Claudin-19 Expression in the Thick Ascending Limb Is Required for Tight Junctional Localization of Claudin-16

Session Information

Category: Fluid‚ Electrolyte‚ and Acid-Base Disorders

  • 1001 Fluid‚ Electrolyte‚ and Acid-Base Disorders: Basic

Authors

  • Prot-Bertoye, Caroline, Centre de Recherche des Cordeliers, INSERM, Sorbonne Université, Université Paris Cité, CNRS ERL 8228 - Laboratoire de Physiologie Rénale et Tubulopathies, Paris, France
  • Griveau, Camille, Centre de Recherche des Cordeliers, INSERM, Sorbonne Université, Université Paris Cité, CNRS ERL 8228 - Laboratoire de Physiologie Rénale et Tubulopathies, Paris, France
  • Ling, Wung-Man Evelyne, Centre de Recherche des Cordeliers, INSERM, Sorbonne Université, Université Paris Cité, CNRS ERL 8228 - Laboratoire de Physiologie Rénale et Tubulopathies, Paris, France
  • Brideau, Gaëlle, Centre de Recherche des Cordeliers, INSERM, Sorbonne Université, Université Paris Cité, CNRS ERL 8228 - Laboratoire de Physiologie Rénale et Tubulopathies, Paris, France
  • Cheval, Lydie, Centre de Recherche des Cordeliers, INSERM, Sorbonne Université, Université Paris Cité, CNRS ERL 8228 - Laboratoire de Physiologie Rénale et Tubulopathies, Paris, France
  • Dimke, Henrik, Department of Cardiovascular and Renal Research, University of Southern Denmark, Odense, Denmark
  • Houillier, Pascal, Centre de Recherche des Cordeliers, INSERM, Sorbonne Université, Université Paris Cité, CNRS ERL 8228 - Laboratoire de Physiologie Rénale et Tubulopathies, Paris, France
Background

The kidney plays a key role in mineral homeostasis. Paracellular calcium and magnesium reabsorption in the renal thick ascending limb (TAL) involves claudin (CLDN) 16 and CLDN19: accordingly, pathogenic variants in both gene cause Familial Hypomagnesemia with Hypercalciuria and Nephrocalcinosis (FHHNC) with severe renal calcium and magnesium wasting.
In the TAL, the expression pattern of claudins at the tight junction is mosaic: tight junctions express either CLDN16/CLDN19 or CLDN10b.
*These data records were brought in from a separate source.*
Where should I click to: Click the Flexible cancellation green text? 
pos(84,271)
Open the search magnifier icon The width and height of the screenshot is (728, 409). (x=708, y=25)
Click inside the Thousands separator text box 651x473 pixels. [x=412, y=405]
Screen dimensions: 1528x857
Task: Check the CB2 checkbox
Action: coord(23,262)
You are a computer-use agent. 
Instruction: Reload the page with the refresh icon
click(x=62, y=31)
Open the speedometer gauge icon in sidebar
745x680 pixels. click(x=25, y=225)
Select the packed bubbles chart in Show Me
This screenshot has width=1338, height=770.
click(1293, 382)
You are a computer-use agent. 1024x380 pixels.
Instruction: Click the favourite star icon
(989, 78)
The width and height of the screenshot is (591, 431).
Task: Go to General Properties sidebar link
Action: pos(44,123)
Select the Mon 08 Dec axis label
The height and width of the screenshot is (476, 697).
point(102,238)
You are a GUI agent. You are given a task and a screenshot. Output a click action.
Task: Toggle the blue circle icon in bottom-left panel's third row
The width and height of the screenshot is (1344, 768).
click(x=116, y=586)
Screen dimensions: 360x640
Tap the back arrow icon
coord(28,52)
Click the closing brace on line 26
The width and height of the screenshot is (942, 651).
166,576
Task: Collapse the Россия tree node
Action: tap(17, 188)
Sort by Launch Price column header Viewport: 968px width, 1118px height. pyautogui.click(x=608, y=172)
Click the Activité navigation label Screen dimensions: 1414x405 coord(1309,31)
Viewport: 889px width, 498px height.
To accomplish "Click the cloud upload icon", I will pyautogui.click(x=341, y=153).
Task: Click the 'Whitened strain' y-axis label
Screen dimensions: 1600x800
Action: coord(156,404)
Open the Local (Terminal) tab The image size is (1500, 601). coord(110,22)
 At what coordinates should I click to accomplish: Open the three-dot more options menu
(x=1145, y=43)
CLDN16 deficiency decreases paracellular permeability to calcium and magnesium and CLDN10 deficiency decreases paracellular sodium to chloride permeability ratio. However, the function of CLDN19 in vivo remains uncertain; whether CLDN19 alters CLND16 or CLDN10 localization in vivo is unknown.

Methods

We determined the localization of CLDN19 in sections of frozen and paraffin embedded kidney from wild-type and Cldn19 deficient mice using antibodies directed against the protein and examined the role of Cldn19 deletion on CLDN16 and CLDN10 localization.

Results

CLDN19 localizes to the TAL, where it is expressed in basolateral membrane domains in the outer medulla and the cortex; its expression at the tight junction of TALs is restricted to the outer stripe of outer medulla and cortex, where it colocalizes with CLDN16. In TALs from Cldn19 deficient mice, CLDN16 is expressed in basolateral membrane domains but not at the tight junction. In contrast, Cldn19 deletion does not alter CLDN10 localization.

Conclusion

In vivo, the CLDN19 protein is required for the proper CLDN16 expression at the tight junction. This finding gives a molecular explanation to the shared renal phenotypic characteristics of FHHNC caused by either CLDN16 or CLDN19 variants.